**DESCRIPTION OF THE TASK:**
Rewrite the records from the line containing "has height=255, width=426." up to and including the line containing "tap(1041, 357)", scaling every click coordinate by 2.15 and rounding to whole numbers, with halves rounded up. Leave all other text in those lines unchanged.

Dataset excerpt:
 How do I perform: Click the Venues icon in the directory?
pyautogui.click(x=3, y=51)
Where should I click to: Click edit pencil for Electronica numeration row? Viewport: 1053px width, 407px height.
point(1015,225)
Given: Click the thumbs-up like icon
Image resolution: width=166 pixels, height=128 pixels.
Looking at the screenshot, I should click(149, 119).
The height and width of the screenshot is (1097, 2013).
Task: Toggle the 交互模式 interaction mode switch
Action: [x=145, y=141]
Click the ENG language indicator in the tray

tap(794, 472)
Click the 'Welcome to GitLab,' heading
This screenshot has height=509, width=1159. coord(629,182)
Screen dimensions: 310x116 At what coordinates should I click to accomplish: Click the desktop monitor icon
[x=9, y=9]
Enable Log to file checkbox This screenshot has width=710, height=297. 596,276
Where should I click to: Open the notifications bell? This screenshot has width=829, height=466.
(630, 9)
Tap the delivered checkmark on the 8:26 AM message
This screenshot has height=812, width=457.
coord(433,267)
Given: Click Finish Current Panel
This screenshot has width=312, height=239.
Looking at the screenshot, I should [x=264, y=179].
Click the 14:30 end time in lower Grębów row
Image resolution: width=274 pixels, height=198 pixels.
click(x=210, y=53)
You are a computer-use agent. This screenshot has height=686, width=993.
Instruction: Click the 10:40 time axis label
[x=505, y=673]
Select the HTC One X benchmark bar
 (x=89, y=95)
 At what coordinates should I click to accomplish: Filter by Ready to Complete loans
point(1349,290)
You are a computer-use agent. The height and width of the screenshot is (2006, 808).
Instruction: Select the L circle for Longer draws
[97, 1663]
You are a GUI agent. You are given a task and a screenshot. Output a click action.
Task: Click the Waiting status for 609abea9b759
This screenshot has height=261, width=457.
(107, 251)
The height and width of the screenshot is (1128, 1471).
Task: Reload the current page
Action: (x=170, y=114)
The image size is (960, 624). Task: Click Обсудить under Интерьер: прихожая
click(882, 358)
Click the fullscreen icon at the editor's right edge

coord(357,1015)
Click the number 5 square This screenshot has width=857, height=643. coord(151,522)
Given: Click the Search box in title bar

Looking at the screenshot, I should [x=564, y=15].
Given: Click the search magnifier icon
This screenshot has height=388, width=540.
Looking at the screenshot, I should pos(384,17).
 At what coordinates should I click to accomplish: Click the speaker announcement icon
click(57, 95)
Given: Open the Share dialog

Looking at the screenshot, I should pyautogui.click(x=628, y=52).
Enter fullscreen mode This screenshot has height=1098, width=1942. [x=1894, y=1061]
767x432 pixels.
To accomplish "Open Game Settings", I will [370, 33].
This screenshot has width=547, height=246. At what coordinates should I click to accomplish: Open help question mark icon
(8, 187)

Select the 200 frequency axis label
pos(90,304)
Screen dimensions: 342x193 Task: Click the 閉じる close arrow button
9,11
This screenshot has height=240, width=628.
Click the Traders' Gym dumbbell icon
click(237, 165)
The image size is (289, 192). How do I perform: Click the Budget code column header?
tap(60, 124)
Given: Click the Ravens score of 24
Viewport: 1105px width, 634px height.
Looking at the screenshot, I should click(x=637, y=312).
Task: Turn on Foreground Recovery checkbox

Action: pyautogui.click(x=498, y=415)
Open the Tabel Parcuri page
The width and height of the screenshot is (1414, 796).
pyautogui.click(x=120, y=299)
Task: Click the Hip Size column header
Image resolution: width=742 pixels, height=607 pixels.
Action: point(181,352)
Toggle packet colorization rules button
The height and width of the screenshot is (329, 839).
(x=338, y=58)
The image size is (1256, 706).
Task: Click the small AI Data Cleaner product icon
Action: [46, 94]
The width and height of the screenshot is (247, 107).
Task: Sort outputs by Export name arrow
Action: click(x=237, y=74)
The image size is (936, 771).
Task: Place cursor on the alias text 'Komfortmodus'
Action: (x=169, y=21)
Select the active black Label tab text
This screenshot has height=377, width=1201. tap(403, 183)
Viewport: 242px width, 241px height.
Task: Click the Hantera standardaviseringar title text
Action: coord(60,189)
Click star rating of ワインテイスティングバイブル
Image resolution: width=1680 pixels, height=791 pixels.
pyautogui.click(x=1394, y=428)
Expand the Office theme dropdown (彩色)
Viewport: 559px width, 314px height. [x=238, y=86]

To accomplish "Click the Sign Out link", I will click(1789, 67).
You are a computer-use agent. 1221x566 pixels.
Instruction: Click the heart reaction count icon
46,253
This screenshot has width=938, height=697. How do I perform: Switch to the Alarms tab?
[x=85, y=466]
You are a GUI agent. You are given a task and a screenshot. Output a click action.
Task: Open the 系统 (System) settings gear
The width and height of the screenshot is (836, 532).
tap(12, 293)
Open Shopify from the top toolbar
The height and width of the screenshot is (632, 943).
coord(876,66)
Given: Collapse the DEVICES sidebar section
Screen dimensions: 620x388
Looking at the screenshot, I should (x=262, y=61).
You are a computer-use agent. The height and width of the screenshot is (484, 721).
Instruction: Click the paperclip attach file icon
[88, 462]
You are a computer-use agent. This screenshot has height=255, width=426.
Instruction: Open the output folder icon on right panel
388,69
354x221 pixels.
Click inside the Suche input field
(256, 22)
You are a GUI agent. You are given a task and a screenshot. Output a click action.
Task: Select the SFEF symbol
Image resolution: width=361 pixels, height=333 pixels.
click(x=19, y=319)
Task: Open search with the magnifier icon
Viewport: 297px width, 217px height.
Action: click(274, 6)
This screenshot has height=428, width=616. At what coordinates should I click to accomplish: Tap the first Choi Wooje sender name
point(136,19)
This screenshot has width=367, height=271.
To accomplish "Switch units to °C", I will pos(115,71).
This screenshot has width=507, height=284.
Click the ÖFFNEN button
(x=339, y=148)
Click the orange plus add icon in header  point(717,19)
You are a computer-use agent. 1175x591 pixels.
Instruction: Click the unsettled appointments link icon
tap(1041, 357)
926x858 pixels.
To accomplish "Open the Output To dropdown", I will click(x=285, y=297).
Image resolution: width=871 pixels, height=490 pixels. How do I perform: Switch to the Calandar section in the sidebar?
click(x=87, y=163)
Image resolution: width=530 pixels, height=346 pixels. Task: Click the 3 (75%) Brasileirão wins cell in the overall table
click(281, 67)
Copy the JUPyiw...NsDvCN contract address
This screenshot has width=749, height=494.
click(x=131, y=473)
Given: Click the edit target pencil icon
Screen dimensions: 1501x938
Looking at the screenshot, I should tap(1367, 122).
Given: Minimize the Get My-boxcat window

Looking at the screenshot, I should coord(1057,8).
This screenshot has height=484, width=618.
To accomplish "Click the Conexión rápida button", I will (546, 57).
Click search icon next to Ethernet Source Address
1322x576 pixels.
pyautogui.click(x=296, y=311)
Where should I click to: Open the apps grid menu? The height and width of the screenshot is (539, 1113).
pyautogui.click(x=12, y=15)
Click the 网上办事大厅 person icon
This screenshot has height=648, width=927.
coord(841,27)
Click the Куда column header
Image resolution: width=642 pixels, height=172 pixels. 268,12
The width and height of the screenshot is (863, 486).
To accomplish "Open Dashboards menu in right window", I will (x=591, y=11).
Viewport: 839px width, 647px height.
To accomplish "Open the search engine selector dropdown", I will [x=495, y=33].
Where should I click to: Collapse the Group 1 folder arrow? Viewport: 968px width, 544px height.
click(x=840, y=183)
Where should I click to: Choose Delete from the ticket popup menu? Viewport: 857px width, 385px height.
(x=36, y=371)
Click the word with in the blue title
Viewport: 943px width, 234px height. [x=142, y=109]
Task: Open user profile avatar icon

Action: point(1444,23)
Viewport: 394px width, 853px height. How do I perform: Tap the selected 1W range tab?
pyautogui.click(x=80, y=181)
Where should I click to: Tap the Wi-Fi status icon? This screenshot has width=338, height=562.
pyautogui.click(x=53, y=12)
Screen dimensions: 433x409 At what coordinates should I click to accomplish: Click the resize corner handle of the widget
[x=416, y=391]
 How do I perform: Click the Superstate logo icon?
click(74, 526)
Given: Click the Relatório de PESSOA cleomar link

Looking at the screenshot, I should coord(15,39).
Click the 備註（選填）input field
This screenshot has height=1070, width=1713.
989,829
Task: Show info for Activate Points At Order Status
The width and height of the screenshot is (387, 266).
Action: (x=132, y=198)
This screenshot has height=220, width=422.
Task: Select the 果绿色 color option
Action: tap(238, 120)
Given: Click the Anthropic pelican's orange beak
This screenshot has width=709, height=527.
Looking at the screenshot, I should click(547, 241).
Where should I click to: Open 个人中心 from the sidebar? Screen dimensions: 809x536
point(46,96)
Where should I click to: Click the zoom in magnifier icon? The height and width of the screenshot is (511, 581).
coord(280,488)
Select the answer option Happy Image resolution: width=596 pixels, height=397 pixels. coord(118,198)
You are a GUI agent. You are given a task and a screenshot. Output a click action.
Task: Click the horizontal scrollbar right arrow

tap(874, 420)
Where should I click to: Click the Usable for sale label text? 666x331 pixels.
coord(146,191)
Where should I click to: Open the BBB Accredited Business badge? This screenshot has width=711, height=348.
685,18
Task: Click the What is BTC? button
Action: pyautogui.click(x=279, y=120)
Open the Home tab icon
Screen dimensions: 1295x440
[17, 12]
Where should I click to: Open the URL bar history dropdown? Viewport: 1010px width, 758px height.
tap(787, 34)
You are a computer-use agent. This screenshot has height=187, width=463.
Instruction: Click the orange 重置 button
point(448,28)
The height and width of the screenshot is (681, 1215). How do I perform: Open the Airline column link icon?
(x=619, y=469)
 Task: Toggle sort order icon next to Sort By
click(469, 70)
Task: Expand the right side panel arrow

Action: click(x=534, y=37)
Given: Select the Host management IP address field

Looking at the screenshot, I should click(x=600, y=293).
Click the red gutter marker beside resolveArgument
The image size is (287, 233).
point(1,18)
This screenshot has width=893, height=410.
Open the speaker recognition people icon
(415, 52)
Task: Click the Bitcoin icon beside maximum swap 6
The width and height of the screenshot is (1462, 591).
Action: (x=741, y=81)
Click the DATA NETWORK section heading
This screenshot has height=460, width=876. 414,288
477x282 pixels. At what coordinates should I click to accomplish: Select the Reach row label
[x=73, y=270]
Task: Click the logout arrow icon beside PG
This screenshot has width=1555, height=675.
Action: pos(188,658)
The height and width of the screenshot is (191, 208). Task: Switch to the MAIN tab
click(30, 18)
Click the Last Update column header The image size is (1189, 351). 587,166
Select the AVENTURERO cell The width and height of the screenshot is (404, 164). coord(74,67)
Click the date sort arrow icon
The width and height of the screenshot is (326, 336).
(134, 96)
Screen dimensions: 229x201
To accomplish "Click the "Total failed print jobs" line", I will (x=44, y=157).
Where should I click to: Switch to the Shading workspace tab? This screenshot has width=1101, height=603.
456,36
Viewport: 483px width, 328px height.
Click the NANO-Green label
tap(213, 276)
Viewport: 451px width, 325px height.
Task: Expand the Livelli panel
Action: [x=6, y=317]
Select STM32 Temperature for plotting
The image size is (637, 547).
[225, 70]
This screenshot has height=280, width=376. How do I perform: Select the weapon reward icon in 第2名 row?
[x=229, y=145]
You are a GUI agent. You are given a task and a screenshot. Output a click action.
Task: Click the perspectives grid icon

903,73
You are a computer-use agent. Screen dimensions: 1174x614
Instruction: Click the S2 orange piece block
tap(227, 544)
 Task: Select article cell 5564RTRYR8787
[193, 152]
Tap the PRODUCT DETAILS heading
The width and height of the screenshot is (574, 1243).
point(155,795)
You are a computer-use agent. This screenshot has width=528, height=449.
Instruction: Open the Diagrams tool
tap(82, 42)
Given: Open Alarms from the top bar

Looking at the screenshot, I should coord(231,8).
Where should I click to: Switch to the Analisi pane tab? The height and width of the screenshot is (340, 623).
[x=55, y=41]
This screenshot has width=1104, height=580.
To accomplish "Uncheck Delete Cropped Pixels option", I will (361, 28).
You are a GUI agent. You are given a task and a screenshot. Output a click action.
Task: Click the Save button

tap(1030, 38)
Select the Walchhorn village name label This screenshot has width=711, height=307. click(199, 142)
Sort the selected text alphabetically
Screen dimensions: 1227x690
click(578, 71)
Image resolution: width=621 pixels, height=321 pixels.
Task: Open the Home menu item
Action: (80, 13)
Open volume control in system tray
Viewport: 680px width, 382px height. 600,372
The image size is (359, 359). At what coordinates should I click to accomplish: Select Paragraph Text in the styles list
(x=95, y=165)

**SOLUTION FOR THIS EXERCISE:**
You are a computer-use agent. This screenshot has height=255, width=426.
Instruction: Open the output folder icon on right panel
834,148
354x221 pixels.
Click inside the Suche input field
(550, 47)
You are a GUI agent. You are given a task and a screenshot. Output a click action.
Task: Select the SFEF symbol
Image resolution: width=361 pixels, height=333 pixels.
click(x=41, y=686)
Task: Open search with the magnifier icon
Viewport: 297px width, 217px height.
Action: click(589, 13)
This screenshot has height=428, width=616. At what coordinates should I click to accomplish: Tap the first Choi Wooje sender name
point(292,41)
This screenshot has width=367, height=271.
To accomplish "Switch units to °C", I will pos(247,153).
This screenshot has width=507, height=284.
Click the ÖFFNEN button
(x=729, y=318)
Click the orange plus add icon in header  point(1542,41)
You are a computer-use agent. 1175x591 pixels.
Instruction: Click the unsettled appointments link icon
tap(2238, 768)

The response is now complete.